--- START ---
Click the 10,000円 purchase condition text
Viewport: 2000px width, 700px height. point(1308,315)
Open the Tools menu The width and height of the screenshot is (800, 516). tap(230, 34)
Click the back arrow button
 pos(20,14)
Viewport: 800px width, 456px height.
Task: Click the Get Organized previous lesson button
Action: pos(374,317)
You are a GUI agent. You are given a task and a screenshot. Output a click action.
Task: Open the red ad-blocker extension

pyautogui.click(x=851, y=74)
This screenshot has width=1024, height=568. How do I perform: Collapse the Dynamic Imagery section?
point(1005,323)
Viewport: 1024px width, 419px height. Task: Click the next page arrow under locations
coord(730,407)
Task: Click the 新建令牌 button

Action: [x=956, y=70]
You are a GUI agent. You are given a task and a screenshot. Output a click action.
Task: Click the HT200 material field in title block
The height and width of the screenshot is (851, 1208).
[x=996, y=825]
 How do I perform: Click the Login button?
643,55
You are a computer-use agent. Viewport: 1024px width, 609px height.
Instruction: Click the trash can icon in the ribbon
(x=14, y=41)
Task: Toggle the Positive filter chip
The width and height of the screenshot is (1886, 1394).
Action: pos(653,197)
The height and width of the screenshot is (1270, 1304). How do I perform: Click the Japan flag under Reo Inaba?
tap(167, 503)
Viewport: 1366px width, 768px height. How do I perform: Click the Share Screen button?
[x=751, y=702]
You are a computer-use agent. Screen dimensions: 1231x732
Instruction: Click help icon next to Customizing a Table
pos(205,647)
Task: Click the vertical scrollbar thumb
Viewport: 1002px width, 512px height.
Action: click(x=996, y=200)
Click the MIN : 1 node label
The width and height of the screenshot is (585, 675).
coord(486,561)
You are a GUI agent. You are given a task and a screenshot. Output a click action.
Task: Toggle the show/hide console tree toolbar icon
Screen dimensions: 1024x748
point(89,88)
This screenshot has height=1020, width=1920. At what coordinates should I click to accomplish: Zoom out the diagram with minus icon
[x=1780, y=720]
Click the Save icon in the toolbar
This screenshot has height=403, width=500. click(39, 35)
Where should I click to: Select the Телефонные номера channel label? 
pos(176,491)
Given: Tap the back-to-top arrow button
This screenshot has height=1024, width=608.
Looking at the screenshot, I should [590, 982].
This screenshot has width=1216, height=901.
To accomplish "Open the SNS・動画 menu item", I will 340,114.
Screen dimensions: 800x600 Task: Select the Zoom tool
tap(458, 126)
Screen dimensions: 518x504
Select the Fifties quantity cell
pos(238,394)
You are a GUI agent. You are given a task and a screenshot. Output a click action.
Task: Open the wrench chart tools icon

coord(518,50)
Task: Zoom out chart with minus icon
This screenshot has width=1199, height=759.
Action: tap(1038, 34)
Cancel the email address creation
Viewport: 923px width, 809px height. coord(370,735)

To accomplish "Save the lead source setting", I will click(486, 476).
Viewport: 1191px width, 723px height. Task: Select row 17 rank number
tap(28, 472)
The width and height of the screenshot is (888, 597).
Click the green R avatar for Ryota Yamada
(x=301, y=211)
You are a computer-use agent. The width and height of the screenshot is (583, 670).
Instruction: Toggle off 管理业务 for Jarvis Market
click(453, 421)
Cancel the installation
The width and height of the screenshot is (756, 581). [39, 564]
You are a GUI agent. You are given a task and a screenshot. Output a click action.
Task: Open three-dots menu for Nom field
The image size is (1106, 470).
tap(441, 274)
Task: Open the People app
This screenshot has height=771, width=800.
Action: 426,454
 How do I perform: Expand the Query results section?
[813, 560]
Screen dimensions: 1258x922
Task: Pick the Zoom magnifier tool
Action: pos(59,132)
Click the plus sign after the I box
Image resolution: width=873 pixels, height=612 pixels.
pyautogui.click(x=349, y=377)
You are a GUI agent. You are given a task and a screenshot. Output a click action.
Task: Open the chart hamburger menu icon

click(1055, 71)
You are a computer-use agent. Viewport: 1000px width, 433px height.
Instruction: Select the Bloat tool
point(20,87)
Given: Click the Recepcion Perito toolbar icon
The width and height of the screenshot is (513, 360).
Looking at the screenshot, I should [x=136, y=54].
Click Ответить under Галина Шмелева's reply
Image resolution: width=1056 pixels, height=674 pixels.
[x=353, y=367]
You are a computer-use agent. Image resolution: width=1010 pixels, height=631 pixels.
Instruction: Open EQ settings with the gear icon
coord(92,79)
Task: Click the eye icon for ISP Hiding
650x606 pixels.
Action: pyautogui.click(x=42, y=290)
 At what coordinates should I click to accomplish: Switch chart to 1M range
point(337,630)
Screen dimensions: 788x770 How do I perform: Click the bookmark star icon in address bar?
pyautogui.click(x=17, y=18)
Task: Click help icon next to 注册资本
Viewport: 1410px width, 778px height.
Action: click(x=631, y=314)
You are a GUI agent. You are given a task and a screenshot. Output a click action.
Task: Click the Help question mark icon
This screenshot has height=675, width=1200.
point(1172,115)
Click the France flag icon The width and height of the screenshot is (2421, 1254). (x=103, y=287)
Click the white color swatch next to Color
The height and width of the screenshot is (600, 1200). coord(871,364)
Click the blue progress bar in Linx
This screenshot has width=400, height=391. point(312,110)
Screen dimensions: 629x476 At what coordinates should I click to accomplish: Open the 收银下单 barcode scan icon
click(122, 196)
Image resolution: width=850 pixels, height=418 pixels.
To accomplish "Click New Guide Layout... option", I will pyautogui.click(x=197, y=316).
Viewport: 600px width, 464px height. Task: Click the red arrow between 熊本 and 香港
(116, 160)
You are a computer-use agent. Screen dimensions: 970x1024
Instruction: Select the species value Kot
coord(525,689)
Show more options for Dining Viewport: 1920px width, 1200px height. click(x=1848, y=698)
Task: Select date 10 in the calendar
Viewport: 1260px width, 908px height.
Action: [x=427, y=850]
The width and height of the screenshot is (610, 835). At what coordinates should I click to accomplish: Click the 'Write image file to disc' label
--- END ---
• _Your task_
Word for word, return all of the records.

• _Output for this exercise_
Click the 10,000円 purchase condition text
Viewport: 2000px width, 700px height. point(1308,315)
Open the Tools menu The width and height of the screenshot is (800, 516). tap(230, 34)
Click the back arrow button
 pos(20,14)
Viewport: 800px width, 456px height.
Task: Click the Get Organized previous lesson button
Action: pos(374,317)
You are a GUI agent. You are given a task and a screenshot. Output a click action.
Task: Open the red ad-blocker extension

pyautogui.click(x=851, y=74)
This screenshot has width=1024, height=568. How do I perform: Collapse the Dynamic Imagery section?
point(1005,323)
Viewport: 1024px width, 419px height. Task: Click the next page arrow under locations
coord(730,407)
Task: Click the 新建令牌 button

Action: [x=956, y=70]
You are a GUI agent. You are given a task and a screenshot. Output a click action.
Task: Click the HT200 material field in title block
The height and width of the screenshot is (851, 1208).
[x=996, y=825]
 How do I perform: Click the Login button?
643,55
You are a computer-use agent. Viewport: 1024px width, 609px height.
Instruction: Click the trash can icon in the ribbon
(x=14, y=41)
Task: Toggle the Positive filter chip
The width and height of the screenshot is (1886, 1394).
Action: pos(653,197)
The height and width of the screenshot is (1270, 1304). How do I perform: Click the Japan flag under Reo Inaba?
tap(167, 503)
Viewport: 1366px width, 768px height. How do I perform: Click the Share Screen button?
[x=751, y=702]
You are a computer-use agent. Screen dimensions: 1231x732
Instruction: Click help icon next to Customizing a Table
pos(205,647)
Task: Click the vertical scrollbar thumb
Viewport: 1002px width, 512px height.
Action: click(x=996, y=200)
Click the MIN : 1 node label
The width and height of the screenshot is (585, 675).
coord(486,561)
You are a GUI agent. You are given a task and a screenshot. Output a click action.
Task: Toggle the show/hide console tree toolbar icon
Screen dimensions: 1024x748
point(89,88)
This screenshot has height=1020, width=1920. At what coordinates should I click to accomplish: Zoom out the diagram with minus icon
[x=1780, y=720]
Click the Save icon in the toolbar
This screenshot has height=403, width=500. click(39, 35)
Where should I click to: Select the Телефонные номера channel label? 
pos(176,491)
Given: Tap the back-to-top arrow button
This screenshot has height=1024, width=608.
Looking at the screenshot, I should [590, 982].
This screenshot has width=1216, height=901.
To accomplish "Open the SNS・動画 menu item", I will 340,114.
Screen dimensions: 800x600 Task: Select the Zoom tool
tap(458, 126)
Screen dimensions: 518x504
Select the Fifties quantity cell
pos(238,394)
You are a GUI agent. You are given a task and a screenshot. Output a click action.
Task: Open the wrench chart tools icon

coord(518,50)
Task: Zoom out chart with minus icon
This screenshot has width=1199, height=759.
Action: tap(1038, 34)
Cancel the email address creation
Viewport: 923px width, 809px height. coord(370,735)

To accomplish "Save the lead source setting", I will click(486, 476).
Viewport: 1191px width, 723px height. Task: Select row 17 rank number
tap(28, 472)
The width and height of the screenshot is (888, 597).
Click the green R avatar for Ryota Yamada
(x=301, y=211)
You are a computer-use agent. The width and height of the screenshot is (583, 670).
Instruction: Toggle off 管理业务 for Jarvis Market
click(453, 421)
Cancel the installation
The width and height of the screenshot is (756, 581). [39, 564]
You are a GUI agent. You are given a task and a screenshot. Output a click action.
Task: Open three-dots menu for Nom field
The image size is (1106, 470).
tap(441, 274)
Task: Open the People app
This screenshot has height=771, width=800.
Action: 426,454
 How do I perform: Expand the Query results section?
[813, 560]
Screen dimensions: 1258x922
Task: Pick the Zoom magnifier tool
Action: pos(59,132)
Click the plus sign after the I box
Image resolution: width=873 pixels, height=612 pixels.
pyautogui.click(x=349, y=377)
You are a GUI agent. You are given a task and a screenshot. Output a click action.
Task: Open the chart hamburger menu icon

click(1055, 71)
You are a computer-use agent. Viewport: 1000px width, 433px height.
Instruction: Select the Bloat tool
point(20,87)
Given: Click the Recepcion Perito toolbar icon
The width and height of the screenshot is (513, 360).
Looking at the screenshot, I should [x=136, y=54].
Click Ответить under Галина Шмелева's reply
Image resolution: width=1056 pixels, height=674 pixels.
[x=353, y=367]
You are a computer-use agent. Image resolution: width=1010 pixels, height=631 pixels.
Instruction: Open EQ settings with the gear icon
coord(92,79)
Task: Click the eye icon for ISP Hiding
650x606 pixels.
Action: pyautogui.click(x=42, y=290)
 At what coordinates should I click to accomplish: Switch chart to 1M range
point(337,630)
Screen dimensions: 788x770 How do I perform: Click the bookmark star icon in address bar?
pyautogui.click(x=17, y=18)
Task: Click help icon next to 注册资本
Viewport: 1410px width, 778px height.
Action: click(x=631, y=314)
You are a GUI agent. You are given a task and a screenshot. Output a click action.
Task: Click the Help question mark icon
This screenshot has height=675, width=1200.
point(1172,115)
Click the France flag icon The width and height of the screenshot is (2421, 1254). (x=103, y=287)
Click the white color swatch next to Color
The height and width of the screenshot is (600, 1200). coord(871,364)
Click the blue progress bar in Linx
This screenshot has width=400, height=391. point(312,110)
Screen dimensions: 629x476 At what coordinates should I click to accomplish: Open the 收银下单 barcode scan icon
click(122, 196)
Image resolution: width=850 pixels, height=418 pixels.
To accomplish "Click New Guide Layout... option", I will pyautogui.click(x=197, y=316).
Viewport: 600px width, 464px height. Task: Click the red arrow between 熊本 and 香港
(116, 160)
You are a computer-use agent. Screen dimensions: 970x1024
Instruction: Select the species value Kot
coord(525,689)
Show more options for Dining Viewport: 1920px width, 1200px height. click(x=1848, y=698)
Task: Select date 10 in the calendar
Viewport: 1260px width, 908px height.
Action: [x=427, y=850]
The width and height of the screenshot is (610, 835). At what coordinates should I click to accomplish: Click the 'Write image file to disc' label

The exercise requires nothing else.